Dudka M, Folk R, Moser G
Institute for Condensed Matter Physics, National Academy of Sciences of Ukraine, UA-79011 Lviv, Ukraine.
Phys Rev E Stat Nonlin Soft Matter Phys. 2009 Sep;80(3 Pt 1):031124. doi: 10.1103/PhysRevE.80.031124. Epub 2009 Sep 17.
Dynamical scaling functions above Tc for the characteristic frequencies and the dynamical correlation functions of the order parameter and the conserved density of model C are calculated in one loop order. By a proper exponentiation procedure these results can be extended in order to consider the changes in these functions using the fixed point values and exponents in two loop order. The dynamical amplitude ratio R of the characteristic frequencies is generalized to the critical region. Surprisingly the decay of the shape functions at large scaled frequency does not behave as expected from applying scaling arguments.
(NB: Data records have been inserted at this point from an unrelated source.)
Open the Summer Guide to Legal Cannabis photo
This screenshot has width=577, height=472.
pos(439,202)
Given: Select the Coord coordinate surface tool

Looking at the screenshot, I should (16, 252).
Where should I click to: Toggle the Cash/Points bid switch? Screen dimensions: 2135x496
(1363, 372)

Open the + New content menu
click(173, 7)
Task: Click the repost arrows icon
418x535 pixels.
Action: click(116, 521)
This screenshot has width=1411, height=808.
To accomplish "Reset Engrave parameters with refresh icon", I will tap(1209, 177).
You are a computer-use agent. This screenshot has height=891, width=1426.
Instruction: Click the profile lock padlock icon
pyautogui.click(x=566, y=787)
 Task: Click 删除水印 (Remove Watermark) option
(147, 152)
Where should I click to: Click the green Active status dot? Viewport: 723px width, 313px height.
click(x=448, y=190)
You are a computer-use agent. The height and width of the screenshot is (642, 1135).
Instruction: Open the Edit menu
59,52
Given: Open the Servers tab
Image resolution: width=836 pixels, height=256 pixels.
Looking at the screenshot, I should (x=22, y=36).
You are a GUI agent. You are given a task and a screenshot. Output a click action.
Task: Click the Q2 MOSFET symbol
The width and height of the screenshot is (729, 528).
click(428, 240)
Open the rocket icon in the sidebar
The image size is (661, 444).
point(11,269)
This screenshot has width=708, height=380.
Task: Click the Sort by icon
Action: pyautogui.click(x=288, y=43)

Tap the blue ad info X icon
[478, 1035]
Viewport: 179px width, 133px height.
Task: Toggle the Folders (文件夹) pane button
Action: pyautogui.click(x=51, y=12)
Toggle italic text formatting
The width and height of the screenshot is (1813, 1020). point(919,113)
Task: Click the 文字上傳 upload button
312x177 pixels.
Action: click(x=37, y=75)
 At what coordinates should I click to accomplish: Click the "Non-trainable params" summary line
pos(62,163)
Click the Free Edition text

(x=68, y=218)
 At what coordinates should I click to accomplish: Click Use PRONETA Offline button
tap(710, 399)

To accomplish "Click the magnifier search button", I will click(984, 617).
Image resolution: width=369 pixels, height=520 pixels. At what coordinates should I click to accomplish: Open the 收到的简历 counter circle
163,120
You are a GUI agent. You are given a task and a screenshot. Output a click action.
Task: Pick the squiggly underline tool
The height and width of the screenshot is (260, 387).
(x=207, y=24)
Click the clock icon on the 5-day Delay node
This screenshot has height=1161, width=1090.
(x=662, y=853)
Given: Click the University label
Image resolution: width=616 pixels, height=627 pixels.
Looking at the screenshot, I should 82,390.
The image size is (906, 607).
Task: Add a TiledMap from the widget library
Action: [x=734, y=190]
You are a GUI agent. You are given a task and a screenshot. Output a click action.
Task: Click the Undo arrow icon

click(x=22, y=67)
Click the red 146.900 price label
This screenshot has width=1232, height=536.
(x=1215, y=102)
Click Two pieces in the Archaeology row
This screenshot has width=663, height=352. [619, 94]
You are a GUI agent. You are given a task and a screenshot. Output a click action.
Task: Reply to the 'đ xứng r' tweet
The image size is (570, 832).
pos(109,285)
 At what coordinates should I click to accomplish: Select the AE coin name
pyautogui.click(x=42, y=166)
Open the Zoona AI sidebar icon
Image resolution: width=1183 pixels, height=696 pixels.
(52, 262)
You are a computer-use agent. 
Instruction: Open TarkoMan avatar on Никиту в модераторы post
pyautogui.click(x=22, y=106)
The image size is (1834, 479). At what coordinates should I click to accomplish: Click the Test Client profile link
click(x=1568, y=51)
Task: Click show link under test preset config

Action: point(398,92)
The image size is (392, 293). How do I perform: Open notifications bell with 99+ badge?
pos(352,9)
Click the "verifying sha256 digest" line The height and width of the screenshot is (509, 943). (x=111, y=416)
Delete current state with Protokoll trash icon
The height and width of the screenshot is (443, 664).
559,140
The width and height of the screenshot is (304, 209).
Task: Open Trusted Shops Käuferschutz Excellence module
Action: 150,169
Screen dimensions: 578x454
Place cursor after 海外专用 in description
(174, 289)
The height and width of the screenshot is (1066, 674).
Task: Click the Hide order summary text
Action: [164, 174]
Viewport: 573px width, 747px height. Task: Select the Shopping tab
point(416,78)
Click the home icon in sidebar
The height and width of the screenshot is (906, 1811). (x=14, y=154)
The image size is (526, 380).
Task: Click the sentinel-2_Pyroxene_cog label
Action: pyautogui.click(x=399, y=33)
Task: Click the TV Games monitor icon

The exponent upsilon of the decay does not change when going from the critical to the hydrodynamic region although the shape functions change. The value of upsilon for the order parameter is in agreement with its value in the critical region, whereas for the conserved density it is equal to 2, the value in the hydrodynamic region.
在单圈阶次下计算了模型C高于临界温度Tc时特征频率以及序参量和守恒密度的动力学关联函数的动力学标度函数。通过适当的指数化程序,可以扩展这些结果,以便使用两圈阶次的不动点值和指数来考虑这些函数的变化。特征频率的动力学振幅比R被推广到临界区域。令人惊讶的是,在大标度频率下形状函数的衰减并不像应用标度论证所预期的那样表现。尽管形状函数发生了变化,但从临界区域到流体动力学区域时,衰减指数υ并没有改变。序参量的υ值与其在临界区域的值一致,而对于守恒密度,它等于2,即流体动力学区域中的值。